## WHAT YOU NEED TO DO
The answer must be an exact copy of the lines from the one holding "Care (53, 113)" through the final line of the entries, and nothing else.

⁂

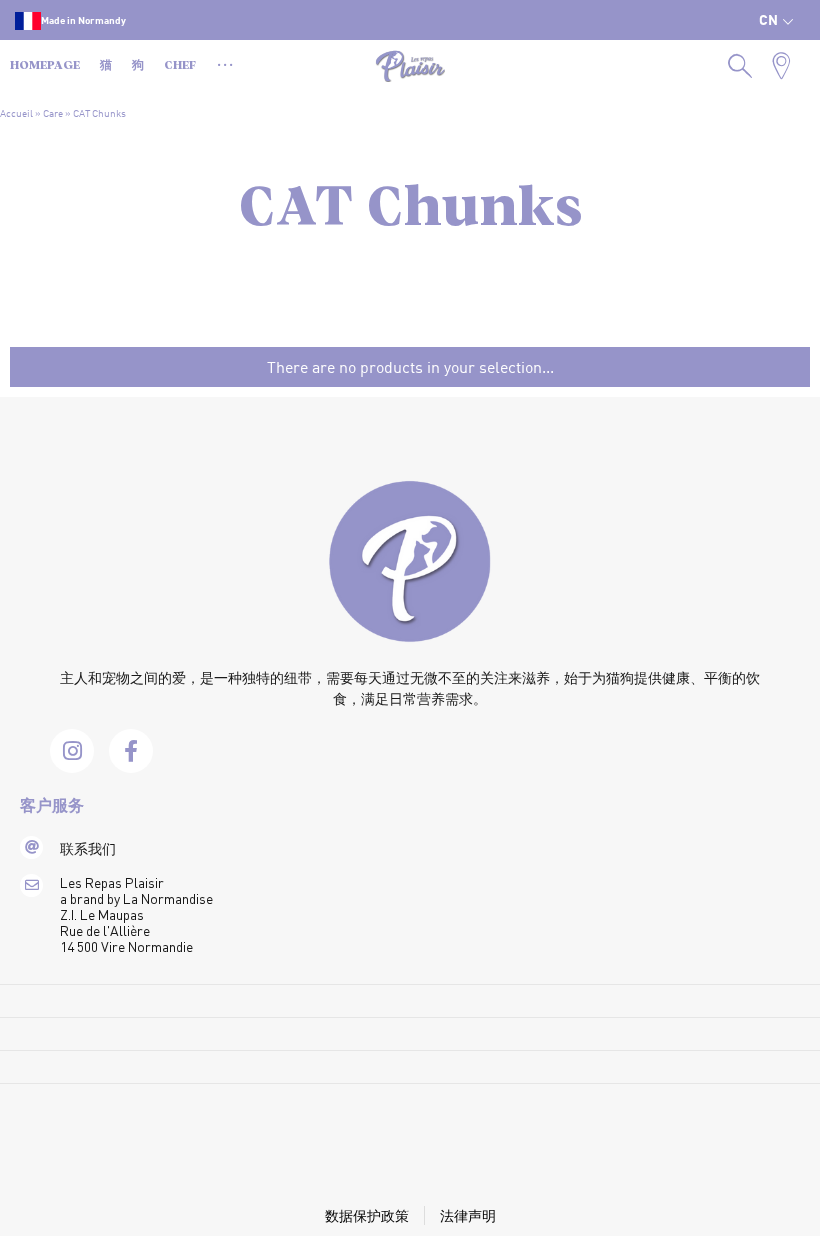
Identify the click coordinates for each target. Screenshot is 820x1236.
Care (53, 113)
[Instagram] (72, 751)
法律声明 (468, 1215)
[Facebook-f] (131, 751)
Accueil (16, 113)
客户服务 (52, 807)
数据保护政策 (367, 1215)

⁂

## OUTPUT OF THE EXERCISE
Care (53, 113)
[Instagram] (72, 751)
法律声明 (468, 1215)
[Facebook-f] (131, 751)
Accueil (16, 113)
客户服务 (52, 807)
数据保护政策 (367, 1215)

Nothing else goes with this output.